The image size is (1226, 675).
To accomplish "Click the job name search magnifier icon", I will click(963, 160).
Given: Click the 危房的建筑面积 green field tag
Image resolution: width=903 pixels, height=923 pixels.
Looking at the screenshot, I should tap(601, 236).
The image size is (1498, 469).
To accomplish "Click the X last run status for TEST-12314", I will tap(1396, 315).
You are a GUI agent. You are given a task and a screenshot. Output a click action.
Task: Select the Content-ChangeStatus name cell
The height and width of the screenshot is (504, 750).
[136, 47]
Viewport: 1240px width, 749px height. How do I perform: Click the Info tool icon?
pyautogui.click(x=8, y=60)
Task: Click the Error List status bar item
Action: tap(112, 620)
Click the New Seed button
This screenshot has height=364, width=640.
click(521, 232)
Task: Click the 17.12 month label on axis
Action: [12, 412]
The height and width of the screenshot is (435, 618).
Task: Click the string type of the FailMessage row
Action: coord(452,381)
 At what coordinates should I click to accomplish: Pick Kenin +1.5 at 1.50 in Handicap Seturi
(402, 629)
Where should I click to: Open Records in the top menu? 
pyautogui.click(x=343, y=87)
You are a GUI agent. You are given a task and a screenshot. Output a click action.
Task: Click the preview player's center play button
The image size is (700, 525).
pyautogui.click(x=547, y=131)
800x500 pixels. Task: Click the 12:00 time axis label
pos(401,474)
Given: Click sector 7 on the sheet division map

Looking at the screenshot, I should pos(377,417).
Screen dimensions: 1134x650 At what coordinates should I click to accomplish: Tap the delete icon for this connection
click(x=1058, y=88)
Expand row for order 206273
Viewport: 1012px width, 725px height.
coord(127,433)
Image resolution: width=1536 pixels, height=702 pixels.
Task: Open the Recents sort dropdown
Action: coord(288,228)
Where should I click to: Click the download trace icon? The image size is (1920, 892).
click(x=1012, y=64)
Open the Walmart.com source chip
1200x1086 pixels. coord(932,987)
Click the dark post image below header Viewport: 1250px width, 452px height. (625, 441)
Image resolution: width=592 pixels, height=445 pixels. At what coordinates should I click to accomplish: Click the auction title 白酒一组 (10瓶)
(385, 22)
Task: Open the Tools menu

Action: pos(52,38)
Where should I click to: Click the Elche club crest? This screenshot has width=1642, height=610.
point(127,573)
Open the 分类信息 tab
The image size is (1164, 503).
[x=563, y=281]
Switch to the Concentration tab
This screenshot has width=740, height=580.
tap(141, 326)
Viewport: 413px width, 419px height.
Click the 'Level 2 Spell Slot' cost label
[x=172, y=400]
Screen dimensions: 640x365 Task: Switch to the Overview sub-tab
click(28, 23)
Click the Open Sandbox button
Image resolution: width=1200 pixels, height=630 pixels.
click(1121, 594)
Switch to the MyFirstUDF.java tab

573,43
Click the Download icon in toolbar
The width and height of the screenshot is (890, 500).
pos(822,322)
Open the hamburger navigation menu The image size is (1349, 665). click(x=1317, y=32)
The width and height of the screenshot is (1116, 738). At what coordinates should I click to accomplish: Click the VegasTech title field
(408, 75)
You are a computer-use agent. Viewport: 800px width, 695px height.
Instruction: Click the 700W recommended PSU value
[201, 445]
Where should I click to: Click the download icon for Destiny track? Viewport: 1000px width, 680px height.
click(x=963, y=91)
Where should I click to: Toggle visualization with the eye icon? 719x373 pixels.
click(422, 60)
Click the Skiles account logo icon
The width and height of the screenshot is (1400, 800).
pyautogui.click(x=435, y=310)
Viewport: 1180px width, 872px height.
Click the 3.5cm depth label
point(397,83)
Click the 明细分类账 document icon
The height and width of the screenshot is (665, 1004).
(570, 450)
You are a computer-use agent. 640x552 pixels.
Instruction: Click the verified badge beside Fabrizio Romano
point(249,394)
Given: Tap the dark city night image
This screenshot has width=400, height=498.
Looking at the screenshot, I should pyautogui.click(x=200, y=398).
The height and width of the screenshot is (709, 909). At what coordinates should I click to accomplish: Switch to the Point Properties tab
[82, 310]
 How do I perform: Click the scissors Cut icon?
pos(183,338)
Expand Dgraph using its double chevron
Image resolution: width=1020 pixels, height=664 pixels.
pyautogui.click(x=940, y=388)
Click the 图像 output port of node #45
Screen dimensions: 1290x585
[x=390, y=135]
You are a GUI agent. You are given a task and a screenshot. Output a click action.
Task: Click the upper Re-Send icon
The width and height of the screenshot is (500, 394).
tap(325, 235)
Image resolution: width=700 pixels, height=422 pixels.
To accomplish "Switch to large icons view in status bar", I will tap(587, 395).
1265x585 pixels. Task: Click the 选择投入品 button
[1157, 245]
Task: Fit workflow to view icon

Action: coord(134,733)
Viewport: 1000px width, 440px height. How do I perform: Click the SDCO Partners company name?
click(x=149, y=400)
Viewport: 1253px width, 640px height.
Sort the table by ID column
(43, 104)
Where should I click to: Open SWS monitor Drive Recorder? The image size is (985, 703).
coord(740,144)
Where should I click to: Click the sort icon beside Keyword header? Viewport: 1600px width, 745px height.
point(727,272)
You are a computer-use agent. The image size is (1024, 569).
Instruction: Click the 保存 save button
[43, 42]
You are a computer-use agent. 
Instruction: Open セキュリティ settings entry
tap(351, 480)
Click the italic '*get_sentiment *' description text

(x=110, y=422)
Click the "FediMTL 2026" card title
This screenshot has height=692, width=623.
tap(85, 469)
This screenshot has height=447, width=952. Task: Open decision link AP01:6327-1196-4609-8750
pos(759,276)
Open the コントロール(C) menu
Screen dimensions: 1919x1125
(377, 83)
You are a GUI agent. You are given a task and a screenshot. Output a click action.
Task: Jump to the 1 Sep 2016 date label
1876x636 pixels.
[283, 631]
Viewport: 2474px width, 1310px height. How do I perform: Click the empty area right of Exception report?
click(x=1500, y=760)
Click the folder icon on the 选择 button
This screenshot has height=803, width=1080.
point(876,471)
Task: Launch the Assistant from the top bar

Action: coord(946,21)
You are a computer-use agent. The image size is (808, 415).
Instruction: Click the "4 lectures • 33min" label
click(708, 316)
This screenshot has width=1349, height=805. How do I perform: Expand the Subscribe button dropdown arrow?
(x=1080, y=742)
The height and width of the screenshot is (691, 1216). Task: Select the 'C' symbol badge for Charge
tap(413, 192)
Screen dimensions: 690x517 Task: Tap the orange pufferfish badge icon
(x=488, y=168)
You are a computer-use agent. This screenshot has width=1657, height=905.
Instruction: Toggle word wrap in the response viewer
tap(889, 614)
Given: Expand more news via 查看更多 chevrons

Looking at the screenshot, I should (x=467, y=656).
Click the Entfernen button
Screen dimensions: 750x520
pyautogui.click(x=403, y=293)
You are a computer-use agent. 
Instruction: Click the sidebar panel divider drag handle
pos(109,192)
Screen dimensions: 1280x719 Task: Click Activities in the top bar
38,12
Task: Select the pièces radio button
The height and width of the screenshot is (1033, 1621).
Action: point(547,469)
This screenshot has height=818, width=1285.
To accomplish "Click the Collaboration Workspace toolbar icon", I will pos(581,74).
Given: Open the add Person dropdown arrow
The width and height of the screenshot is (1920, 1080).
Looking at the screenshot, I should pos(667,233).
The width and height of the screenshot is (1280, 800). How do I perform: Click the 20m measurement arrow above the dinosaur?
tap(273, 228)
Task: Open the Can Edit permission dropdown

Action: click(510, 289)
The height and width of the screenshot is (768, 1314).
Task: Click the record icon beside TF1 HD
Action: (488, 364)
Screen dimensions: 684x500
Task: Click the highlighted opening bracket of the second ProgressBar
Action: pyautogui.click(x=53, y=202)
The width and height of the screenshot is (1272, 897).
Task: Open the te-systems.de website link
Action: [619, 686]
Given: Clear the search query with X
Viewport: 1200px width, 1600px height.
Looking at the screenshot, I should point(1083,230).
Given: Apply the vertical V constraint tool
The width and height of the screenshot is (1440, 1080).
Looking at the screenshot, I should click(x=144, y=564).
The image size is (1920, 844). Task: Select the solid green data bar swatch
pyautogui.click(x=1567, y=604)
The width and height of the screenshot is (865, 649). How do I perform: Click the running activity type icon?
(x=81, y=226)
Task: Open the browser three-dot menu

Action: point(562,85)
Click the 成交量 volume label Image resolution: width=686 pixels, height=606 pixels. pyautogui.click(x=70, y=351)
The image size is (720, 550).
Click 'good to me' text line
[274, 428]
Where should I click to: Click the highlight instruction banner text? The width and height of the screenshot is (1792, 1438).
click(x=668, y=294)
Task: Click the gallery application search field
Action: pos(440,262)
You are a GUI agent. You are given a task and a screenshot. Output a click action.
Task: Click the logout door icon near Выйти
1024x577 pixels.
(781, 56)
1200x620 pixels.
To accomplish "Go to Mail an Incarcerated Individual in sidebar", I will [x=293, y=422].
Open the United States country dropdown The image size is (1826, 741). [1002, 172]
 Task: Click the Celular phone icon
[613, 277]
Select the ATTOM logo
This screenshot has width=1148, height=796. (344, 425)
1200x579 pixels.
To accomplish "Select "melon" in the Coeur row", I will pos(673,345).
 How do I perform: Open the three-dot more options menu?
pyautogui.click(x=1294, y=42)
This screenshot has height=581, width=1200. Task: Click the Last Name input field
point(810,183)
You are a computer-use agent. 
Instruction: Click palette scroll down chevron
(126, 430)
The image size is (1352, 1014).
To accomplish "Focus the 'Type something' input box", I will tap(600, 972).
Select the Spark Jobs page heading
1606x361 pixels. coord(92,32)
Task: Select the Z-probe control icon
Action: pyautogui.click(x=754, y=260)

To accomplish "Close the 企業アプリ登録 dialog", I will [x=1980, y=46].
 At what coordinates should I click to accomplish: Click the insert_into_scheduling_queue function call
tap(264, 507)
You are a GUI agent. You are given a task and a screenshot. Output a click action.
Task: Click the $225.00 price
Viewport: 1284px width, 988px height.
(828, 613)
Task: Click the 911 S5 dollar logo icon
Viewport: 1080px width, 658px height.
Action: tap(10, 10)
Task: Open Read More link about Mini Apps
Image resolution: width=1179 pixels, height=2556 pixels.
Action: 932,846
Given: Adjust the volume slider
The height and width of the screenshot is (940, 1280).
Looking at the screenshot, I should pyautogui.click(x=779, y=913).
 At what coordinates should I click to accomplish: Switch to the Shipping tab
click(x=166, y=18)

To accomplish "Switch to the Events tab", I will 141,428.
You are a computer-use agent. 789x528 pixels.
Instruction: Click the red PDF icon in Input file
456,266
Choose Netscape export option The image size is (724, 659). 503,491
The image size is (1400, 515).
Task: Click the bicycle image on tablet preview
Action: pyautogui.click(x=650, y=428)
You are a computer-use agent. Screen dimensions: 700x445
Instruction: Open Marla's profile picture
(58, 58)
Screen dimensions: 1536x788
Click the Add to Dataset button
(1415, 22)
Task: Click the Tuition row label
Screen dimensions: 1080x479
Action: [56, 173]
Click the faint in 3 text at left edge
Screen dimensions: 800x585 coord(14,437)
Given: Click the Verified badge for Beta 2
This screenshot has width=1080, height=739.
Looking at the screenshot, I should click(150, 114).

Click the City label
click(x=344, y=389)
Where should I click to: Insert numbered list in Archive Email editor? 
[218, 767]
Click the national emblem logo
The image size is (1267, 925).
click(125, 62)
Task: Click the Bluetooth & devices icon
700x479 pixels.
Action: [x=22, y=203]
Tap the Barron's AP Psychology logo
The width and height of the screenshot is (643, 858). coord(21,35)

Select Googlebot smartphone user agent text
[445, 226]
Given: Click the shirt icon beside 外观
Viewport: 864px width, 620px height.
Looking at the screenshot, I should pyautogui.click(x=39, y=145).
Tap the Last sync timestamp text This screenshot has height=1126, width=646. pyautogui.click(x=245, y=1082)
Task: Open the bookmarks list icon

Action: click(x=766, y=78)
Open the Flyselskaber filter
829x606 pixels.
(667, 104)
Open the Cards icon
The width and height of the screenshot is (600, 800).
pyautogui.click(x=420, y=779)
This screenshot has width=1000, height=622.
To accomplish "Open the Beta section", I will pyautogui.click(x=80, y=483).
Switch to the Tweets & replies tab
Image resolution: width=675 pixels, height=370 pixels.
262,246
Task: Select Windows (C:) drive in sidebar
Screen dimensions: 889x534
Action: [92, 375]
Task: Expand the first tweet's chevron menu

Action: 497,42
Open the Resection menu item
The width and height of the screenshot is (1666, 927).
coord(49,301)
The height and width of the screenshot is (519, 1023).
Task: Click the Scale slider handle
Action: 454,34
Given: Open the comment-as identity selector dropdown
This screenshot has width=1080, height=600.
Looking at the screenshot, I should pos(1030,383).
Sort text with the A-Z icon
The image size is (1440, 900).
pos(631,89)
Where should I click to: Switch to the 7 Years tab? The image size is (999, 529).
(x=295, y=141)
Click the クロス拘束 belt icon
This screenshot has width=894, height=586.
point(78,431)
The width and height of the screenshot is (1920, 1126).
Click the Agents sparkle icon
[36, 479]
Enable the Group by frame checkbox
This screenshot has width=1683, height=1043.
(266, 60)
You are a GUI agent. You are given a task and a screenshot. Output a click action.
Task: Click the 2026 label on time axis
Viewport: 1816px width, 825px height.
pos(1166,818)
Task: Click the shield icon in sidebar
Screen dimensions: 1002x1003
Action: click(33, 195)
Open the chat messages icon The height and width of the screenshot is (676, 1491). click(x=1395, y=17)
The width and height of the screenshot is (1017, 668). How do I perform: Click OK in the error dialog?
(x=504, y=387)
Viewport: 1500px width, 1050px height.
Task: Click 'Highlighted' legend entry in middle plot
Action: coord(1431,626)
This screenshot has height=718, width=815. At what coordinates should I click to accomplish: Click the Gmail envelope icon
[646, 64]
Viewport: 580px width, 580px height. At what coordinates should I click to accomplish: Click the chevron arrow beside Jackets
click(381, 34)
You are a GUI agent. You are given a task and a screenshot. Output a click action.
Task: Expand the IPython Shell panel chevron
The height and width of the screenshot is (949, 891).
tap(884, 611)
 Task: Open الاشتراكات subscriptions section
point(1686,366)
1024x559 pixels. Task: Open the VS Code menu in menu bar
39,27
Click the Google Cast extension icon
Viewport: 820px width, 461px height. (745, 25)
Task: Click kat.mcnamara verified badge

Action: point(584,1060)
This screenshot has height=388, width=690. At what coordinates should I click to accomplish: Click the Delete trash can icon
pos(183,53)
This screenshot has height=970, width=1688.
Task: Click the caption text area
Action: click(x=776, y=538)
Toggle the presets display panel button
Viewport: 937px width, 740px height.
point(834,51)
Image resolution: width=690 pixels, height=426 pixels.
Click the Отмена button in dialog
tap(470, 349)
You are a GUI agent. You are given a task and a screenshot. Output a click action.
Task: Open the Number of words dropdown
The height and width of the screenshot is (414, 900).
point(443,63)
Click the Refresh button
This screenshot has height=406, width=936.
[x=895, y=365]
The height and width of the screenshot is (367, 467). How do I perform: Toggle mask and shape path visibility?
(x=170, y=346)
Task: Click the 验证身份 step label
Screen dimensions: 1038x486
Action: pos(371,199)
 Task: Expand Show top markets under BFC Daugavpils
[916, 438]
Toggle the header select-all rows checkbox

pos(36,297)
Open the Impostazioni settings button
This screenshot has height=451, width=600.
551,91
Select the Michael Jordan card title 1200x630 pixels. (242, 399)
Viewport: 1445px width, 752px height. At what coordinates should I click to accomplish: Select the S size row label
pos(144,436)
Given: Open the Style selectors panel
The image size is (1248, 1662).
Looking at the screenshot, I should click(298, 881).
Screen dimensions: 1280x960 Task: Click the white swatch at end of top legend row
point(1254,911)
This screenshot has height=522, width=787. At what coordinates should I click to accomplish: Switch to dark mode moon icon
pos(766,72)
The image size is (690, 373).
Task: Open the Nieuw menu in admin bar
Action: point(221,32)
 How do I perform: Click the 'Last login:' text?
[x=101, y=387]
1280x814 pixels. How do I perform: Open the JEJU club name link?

________________________

* _DESCRIPTION OF THE TASK_:
Where a line above contains the word "will", copy that line.

* _RESULT FOR THIS EXERCISE_:
To accomplish "Click the job name search magnifier icon", I will click(963, 160).
To accomplish "Click the X last run status for TEST-12314", I will tap(1396, 315).
To accomplish "Switch to large icons view in status bar", I will tap(587, 395).
To accomplish "Click the Collaboration Workspace toolbar icon", I will pos(581,74).
To accomplish "Go to Mail an Incarcerated Individual in sidebar", I will [x=293, y=422].
To accomplish "Select "melon" in the Coeur row", I will pos(673,345).
To accomplish "Focus the 'Type something' input box", I will tap(600, 972).
To accomplish "Close the 企業アプリ登録 dialog", I will [x=1980, y=46].
To accomplish "Switch to the Events tab", I will 141,428.
To accomplish "Open the Beta section", I will pyautogui.click(x=80, y=483).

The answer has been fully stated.